Dans cet exemple, la connaissance du client sert d'argument pour justifier un certain modèle d'organisation du travail en agence (séparation des tâches et non, par exemple, répartition par secteurs). Il est possible d'élargir et de considérer que les textes abordant la Relation de service dans ce sous-corpus l'envisagent sous l'angle de ce que l'on a appelé plus haut la compétence organisationnelle, c'est-à-dire la capacité à mobiliser les ressources offertes par l'entreprise ou, ce qui est le cas ici, le réseau commercial. La dimension collective que ne cesse de prôner la presse professionnelle s'y rattache également. La compétence organisationnelle ne renvoie pas uniquement à la répartition des tâches en agence, comme dans l'exemple d'Acantalis, mais également à l'ensemble des méthodes et des appuis proposés par les réseaux commerciaux et les dispositifs d'action commune.
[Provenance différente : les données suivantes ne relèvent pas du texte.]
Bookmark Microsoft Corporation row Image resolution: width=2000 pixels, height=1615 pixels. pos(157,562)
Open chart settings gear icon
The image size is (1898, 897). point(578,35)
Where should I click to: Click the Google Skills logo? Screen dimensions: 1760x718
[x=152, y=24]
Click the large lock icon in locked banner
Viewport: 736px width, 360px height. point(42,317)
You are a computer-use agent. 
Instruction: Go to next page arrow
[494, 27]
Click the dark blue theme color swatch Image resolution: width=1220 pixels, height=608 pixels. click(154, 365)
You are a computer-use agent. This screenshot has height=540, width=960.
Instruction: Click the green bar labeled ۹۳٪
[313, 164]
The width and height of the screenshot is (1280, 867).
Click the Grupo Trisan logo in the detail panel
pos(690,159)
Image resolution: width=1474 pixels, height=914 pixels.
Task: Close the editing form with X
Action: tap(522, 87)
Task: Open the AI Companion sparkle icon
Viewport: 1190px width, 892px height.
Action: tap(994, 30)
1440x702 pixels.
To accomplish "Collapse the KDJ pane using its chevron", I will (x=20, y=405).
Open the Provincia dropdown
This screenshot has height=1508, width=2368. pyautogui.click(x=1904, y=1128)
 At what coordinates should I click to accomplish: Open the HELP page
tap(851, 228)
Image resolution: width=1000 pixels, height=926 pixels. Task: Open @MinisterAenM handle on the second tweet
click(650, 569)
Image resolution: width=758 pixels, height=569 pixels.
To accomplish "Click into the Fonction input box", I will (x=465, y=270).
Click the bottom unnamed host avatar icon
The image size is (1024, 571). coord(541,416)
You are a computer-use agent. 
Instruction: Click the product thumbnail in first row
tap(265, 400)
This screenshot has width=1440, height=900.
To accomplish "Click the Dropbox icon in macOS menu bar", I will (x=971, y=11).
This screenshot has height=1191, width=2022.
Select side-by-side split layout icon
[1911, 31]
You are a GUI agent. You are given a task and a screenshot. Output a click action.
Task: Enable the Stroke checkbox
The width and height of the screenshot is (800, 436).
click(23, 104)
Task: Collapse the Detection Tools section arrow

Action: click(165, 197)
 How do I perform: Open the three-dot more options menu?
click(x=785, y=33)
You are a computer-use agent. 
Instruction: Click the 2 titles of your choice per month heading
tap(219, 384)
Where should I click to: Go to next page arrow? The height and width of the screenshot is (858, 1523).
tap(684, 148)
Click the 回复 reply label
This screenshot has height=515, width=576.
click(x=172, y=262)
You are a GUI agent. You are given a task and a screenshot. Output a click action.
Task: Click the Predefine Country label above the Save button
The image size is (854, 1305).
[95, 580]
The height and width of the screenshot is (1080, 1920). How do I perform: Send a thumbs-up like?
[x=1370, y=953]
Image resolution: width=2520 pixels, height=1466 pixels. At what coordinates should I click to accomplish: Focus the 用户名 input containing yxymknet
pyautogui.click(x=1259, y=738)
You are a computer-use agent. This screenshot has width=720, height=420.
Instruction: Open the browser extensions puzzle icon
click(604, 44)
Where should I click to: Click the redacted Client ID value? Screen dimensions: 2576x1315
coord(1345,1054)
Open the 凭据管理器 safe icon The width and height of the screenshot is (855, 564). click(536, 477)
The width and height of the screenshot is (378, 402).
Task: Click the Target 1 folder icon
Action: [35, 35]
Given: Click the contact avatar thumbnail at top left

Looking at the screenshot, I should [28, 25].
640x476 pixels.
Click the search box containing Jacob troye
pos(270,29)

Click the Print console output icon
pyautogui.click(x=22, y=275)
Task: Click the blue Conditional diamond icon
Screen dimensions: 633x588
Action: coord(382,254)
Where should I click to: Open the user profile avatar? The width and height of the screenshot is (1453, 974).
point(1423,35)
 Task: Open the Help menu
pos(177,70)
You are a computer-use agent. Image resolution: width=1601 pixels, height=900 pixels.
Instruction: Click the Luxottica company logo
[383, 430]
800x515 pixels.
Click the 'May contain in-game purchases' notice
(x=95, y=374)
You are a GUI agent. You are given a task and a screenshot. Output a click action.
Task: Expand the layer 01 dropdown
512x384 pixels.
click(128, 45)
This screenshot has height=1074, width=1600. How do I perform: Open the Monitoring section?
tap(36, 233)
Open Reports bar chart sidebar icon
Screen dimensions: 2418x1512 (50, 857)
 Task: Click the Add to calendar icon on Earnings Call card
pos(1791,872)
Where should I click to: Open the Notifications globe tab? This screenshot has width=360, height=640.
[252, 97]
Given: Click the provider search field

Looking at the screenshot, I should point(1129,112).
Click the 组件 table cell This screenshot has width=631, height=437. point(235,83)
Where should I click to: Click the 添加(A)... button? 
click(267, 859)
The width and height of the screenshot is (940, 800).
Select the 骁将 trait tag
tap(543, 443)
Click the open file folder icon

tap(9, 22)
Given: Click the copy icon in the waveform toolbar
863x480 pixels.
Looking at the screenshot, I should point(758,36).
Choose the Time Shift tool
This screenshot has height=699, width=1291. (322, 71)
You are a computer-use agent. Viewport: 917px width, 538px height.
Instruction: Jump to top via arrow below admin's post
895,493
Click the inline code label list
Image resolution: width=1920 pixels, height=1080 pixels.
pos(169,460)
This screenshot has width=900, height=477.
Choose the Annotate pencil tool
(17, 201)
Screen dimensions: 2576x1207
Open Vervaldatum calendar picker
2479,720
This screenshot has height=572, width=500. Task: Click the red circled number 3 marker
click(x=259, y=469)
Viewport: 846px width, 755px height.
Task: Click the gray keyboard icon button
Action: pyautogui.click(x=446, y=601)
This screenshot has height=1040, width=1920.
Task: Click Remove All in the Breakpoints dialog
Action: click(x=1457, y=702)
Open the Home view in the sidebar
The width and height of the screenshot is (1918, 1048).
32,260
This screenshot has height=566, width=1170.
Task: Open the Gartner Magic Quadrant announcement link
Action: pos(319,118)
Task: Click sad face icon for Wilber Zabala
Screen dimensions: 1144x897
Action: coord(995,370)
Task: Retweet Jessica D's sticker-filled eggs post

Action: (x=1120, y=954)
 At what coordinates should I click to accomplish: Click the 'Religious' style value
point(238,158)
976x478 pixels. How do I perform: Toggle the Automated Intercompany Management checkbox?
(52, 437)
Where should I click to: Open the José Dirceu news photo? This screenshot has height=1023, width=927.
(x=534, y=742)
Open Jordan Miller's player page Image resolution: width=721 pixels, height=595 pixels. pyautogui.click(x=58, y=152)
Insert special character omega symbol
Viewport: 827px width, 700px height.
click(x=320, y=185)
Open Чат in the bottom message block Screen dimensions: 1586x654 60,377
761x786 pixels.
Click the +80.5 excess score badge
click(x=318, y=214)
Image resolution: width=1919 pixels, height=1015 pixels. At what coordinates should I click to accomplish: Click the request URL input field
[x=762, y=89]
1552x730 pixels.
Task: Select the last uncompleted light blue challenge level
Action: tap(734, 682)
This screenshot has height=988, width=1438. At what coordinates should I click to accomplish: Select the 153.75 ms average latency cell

On notera sans surprise qu'elle n'est qu'exceptionnellement décrite sous l'angle de la standardisation 247 , ce qui confirme à la fois les travaux cités plus haut de Gadrey et l'orientation des textes présentés jusqu'ici. Parallèlement, et à l'instar de ce que l'on a mis en évidence pour les discours adressés aux clients, la négociation elle-même est relativement mal saisie. Les dispositifs et les procédés sur lesquels s'attardent les textes du corpus sont donc plutôt ceux ayant trait à la prospection et à la promotion. La distribution des êtres fictifs indique également l'importance des supports de communication, et en particulier des SITES-INTERNET@ et des logiciels de gestion. Dans les fiches, plus que dans la presse professionnelle, la construction d'images de marque est également centrale. En effet, si la catégorie de Notoriété n'apparaît pas dans le tableau 11, celle d'Identité commerciale y occupe une grande place. Par ailleurs, le sous corpus des fiches de réseaux (de même que celui des interviews) se distingue par les LABELS@ qui arrivent en quatrième position dans la distribution des être fictifs (en dixième dans l'ensemble du corpus, et 38e dans la presse consumériste). Cet aspect sera abordé plus loin, dans l'étude de la différenciation des réseaux, et nous commencerons par les dispositifs de prospection et de promotion.

Notes
246.

"Il faut savoir que le Groupe Vendôme Rome - Auguste Thouard gère, par l'intermédiaire de ses différentes filiales 500 000 lots et 12 millions de m2 de bureaux. Sur ces 500 000 lots, il y a 350 000 appartements. C'est une synergie évidente en cas de revente. D'autre part, le groupe dispose de 220 filiales en relation avec les groupes institutionnels qui mettent en vente régulièrement une partie de leur patrimoine immobilier. Nous avons en ce moment 200 appartements dont l'armée se sépare, des biens du groupe AXA... Ce sont des opportunités qu'un agent immobilier traditionnel ne peut avoir en portefeuille." Interview de M. Buyens, un des responsables du réseau Laforêt. Notons que la relation ne va pas de l'agent vers le groupe de gestion mais considère, à l'inverse, le groupe de gestion comme une ressource et un apporteur d'affaires pour l'agent.

247.

Cela peut être le cas pour des franchises qui ne relèvent pas de la négociation immobilière mais d'autres concepts commerciaux appliqués à l'immobilier. Citons notamment Immosky qui se présente comme un "démarcheur immobilier" et dont la pratique repose sur le télémarketing : un centre d'appel basé en Suisse s'occupe du démarchage téléphonique sur la base d'un repérage systématique des petites annonces. Le responsable de l'agence (qui n'a en réalité pas besoin de louer un local commercial) est ainsi libéré de la prospection. De façon assez intéressante, la seule aptitude demandée au candidat (outre un investissement initial important) est de "vouloir gagner de l'argent".